Destructuring query language, one keyword at a time.


News

 

If there's already a way to get a List<int> of consecutive integers without a loop in C#, I don't know what it is, so I created a method for it.

        public static List<int> GetIntegerListFromRangeUsingLoop(int start, int end) {
            if (end < start) {
                throw new ArgumentException("Faulty parameter(s) passed: lower bound cannot be less than upper bound.");   
            }
            List<int> returnList = new List<int>(end - start + 1);
            for(int i = start; i <= end; i++) {
                returnList.Add(i);
            }
            return returnList;
        }

 UPDATE:

I was pointed to Enumerable.Range(), so I updated my code.

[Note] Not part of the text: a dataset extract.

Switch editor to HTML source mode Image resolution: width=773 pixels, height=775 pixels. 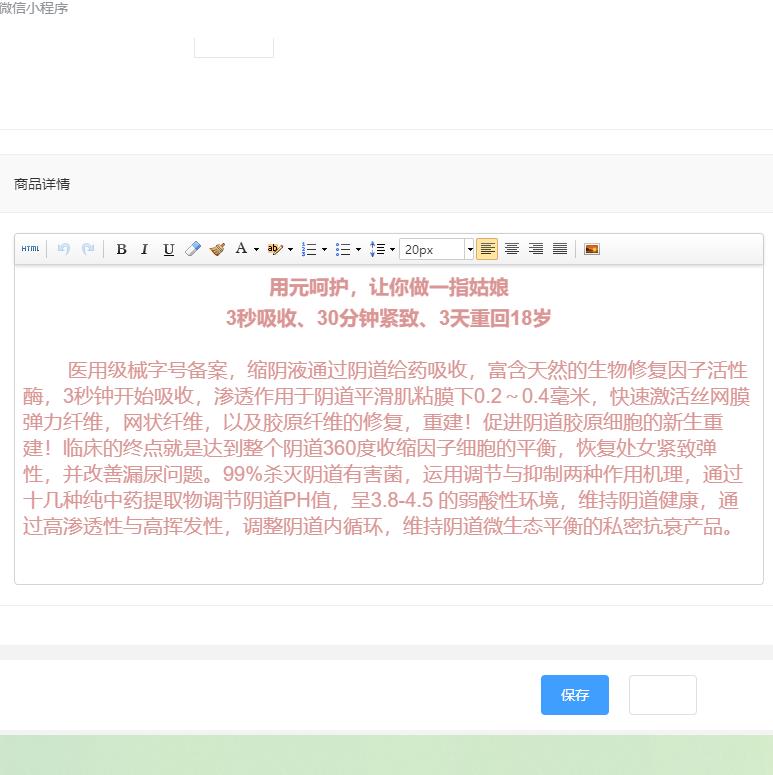(x=30, y=249)
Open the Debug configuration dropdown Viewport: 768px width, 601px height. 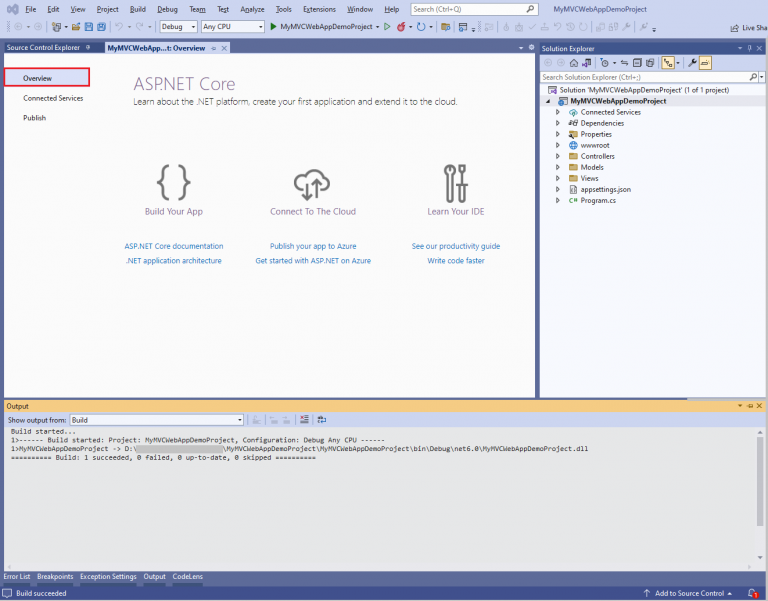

        public static List<int> GetIntegerListFromRangeUsingEnumerableRange(int start, int end) {
            IEnumerable<int> list = Enumerable.Range(start, end - start + 1);
            return list.ToList();
        }

Then I used the StopWatch class in my unit tests to compare the two methods.

Results:

GetIntegerListFromRangeUsingEnumerableRange averaged 6.5 milliseconds.

GetIntegerListFromRangeUsingLoop averaged 0.43 milliseconds.

Wow.  Apparently Enumerable.Range() is a lot slower than using a loop.